(Records from a data collection)
○ ○ ○ ○ ○

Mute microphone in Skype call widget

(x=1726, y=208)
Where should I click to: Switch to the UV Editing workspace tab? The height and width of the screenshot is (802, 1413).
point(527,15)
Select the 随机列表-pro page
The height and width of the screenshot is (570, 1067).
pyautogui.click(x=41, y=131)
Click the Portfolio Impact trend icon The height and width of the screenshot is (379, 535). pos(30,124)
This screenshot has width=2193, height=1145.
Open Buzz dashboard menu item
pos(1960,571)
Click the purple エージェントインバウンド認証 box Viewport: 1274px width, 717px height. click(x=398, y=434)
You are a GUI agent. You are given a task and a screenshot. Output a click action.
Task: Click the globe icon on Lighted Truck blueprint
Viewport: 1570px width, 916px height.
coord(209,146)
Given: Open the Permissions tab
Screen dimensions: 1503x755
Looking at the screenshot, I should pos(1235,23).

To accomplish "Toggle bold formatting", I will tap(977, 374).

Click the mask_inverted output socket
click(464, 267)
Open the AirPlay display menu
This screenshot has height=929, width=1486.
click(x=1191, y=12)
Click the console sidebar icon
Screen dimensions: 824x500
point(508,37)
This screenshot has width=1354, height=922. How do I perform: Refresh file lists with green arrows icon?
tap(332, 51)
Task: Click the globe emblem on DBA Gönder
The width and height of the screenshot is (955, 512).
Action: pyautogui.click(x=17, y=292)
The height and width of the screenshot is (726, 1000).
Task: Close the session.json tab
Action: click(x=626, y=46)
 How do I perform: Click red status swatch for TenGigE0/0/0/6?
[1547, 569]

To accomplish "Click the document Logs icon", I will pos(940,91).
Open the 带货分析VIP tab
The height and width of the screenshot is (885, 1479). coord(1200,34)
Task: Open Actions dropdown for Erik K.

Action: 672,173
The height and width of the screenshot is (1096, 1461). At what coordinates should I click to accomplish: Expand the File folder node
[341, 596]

○ ○ ○ ○ ○

> **Directions for this task**
Output each record above exactly, omitting nothing.

> **Your solution**
Mute microphone in Skype call widget

(x=1726, y=208)
Where should I click to: Switch to the UV Editing workspace tab? The height and width of the screenshot is (802, 1413).
point(527,15)
Select the 随机列表-pro page
The height and width of the screenshot is (570, 1067).
pyautogui.click(x=41, y=131)
Click the Portfolio Impact trend icon The height and width of the screenshot is (379, 535). pos(30,124)
This screenshot has width=2193, height=1145.
Open Buzz dashboard menu item
pos(1960,571)
Click the purple エージェントインバウンド認証 box Viewport: 1274px width, 717px height. click(x=398, y=434)
You are a GUI agent. You are given a task and a screenshot. Output a click action.
Task: Click the globe icon on Lighted Truck blueprint
Viewport: 1570px width, 916px height.
coord(209,146)
Given: Open the Permissions tab
Screen dimensions: 1503x755
Looking at the screenshot, I should pos(1235,23).

To accomplish "Toggle bold formatting", I will tap(977, 374).

Click the mask_inverted output socket
click(464, 267)
Open the AirPlay display menu
This screenshot has height=929, width=1486.
click(x=1191, y=12)
Click the console sidebar icon
Screen dimensions: 824x500
point(508,37)
This screenshot has width=1354, height=922. How do I perform: Refresh file lists with green arrows icon?
tap(332, 51)
Task: Click the globe emblem on DBA Gönder
The width and height of the screenshot is (955, 512).
Action: pyautogui.click(x=17, y=292)
The height and width of the screenshot is (726, 1000).
Task: Close the session.json tab
Action: click(x=626, y=46)
 How do I perform: Click red status swatch for TenGigE0/0/0/6?
[1547, 569]

To accomplish "Click the document Logs icon", I will pos(940,91).
Open the 带货分析VIP tab
The height and width of the screenshot is (885, 1479). coord(1200,34)
Task: Open Actions dropdown for Erik K.

Action: 672,173
The height and width of the screenshot is (1096, 1461). At what coordinates should I click to accomplish: Expand the File folder node
[341, 596]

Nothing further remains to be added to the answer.